4. Create a staff training/development program and include it in the budget

Most modern IT staff training seems to be a side effect of a vendor sales effort. The company buys a product it doesn’t know how to use, and the vendor salesperson sells training to go with it. If the vendor doesn’t sell such a training, ¯\_(ツ)_/¯.

However, your company wrote job descriptions, so you know what each person is supposed to be good at. There are training programs out there that help teach those things. Moreover, there are ways to train and mentor internally, so why not make this into a program?

You can’t justify the cost? What about turnover? Some companies don’t seem to mind turnover as people seek opportunity elsewhere. There is an dubious belief out in parts of Silicon Valley that freshers straight out of school come with new ideas and the magical ability to execute on them. They of course don’t know the difference between a new idea and a bad idea that has been tried before and blew up in everyone’s faces.

Errant beliefs aside, estimates are that replacing an employee costs 90 to 200 percent of their salary. You can prove some of this out yourself: Assume that the average tech worker makes $100,000. A recruiter costs 20 percent, so that’s $20,000. Most people take at least two months (optimistically) to get up to speed (that’s $16,000). There’s $36,000 lost easy. If you start doing all the math, you can find the training budget.

Maybe new employees are an agent of change, but loyal employees are the agents of actual execution.

5. Create a multicloud program and test your cloud applications on it

There are a lot of reasons that you’re going to have to manage a multicloud environment. Many of them center around the preferences and hard-headedness of technical people. However, you should use multicloud for other, more positive reasons as well.

One reason is because a completely dominant vendor will become abusive. You can look at the whole history of IT and see this is true, from IBM’s paternalism in the 1970s and 1980s to Oracle’s Trump-like mercantilism in the late 1990s to the present.

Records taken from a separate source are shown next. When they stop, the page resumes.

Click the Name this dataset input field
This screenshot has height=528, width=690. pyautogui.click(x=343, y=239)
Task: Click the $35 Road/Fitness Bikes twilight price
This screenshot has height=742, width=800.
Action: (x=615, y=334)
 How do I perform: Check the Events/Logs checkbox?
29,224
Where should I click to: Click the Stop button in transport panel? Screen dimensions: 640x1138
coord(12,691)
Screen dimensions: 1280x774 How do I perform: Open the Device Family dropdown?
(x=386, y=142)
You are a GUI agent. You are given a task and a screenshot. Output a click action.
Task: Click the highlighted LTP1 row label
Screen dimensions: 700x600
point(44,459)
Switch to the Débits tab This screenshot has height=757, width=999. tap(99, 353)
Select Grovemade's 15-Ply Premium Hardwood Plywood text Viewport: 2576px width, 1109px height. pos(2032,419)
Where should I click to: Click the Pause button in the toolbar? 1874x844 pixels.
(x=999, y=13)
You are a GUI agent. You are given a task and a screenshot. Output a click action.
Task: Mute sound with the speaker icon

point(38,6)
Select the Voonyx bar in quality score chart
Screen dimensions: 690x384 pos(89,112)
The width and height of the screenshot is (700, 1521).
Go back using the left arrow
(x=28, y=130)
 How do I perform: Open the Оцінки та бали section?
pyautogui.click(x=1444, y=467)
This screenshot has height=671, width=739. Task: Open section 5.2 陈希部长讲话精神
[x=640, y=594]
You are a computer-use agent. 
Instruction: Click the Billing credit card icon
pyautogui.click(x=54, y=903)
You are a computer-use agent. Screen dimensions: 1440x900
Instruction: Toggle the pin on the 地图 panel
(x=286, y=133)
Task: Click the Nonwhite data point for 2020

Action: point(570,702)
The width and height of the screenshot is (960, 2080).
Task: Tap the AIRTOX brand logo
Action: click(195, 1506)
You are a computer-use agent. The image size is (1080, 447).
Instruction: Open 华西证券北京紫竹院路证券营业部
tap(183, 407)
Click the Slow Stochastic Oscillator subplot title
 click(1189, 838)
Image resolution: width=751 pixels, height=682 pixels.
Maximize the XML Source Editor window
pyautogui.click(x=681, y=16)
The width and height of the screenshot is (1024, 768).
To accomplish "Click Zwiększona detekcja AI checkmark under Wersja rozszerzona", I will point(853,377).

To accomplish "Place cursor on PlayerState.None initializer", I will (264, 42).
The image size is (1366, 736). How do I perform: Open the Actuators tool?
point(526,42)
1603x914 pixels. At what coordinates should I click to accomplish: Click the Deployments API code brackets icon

However, most enterprises seeking to avoid abusive dominance are like Americans who believe in climate change: We all want to be part of the solution as long as it doesn’t require us to put any effort into it whatsoever.

Another reasons is because vendors that know that you can’t easily leave tend not to negotiate on price. Although not all of the cloud vendors will negotiate, some (like Microsoft) actually will. Getting the best deal means having a strategy that lets you walk away at any point.

Finally, stuff breaks. You may think having things in multiple zones is enough, but that’s a lot of faith in the not very transparent magic closet of elves that run Amazon Web Services. Meanwhile those zones mean something ,and that thing they mean is latency. While latency across cloud vendors may not be great, it may be better than failing everything over to the Midwest because a fiber cut or fire took out one cloud vendor’s East Coast datacenter.

6. If you’re already doing Slack, look into chatops

Despite devops, ops is still as much of a social and cooperative effort as software development is. We’ve seen Jira, GitHub, and other tools integrated with Slack—that’s the path to chatops tools. Like a lot of these sorts of technologies, the benefits are beyond the obvious lists of features and capabilities. Chatops is the sort of mashup that creates a subversive form of social change.

Let’s make 2018 a better year than 2017. Let’s look at putting into place practices that will avoid the follies of yesteryear. At the same time, let’s look to the future and start putting into place practices that make us better, focusing on how we work with both people and technology!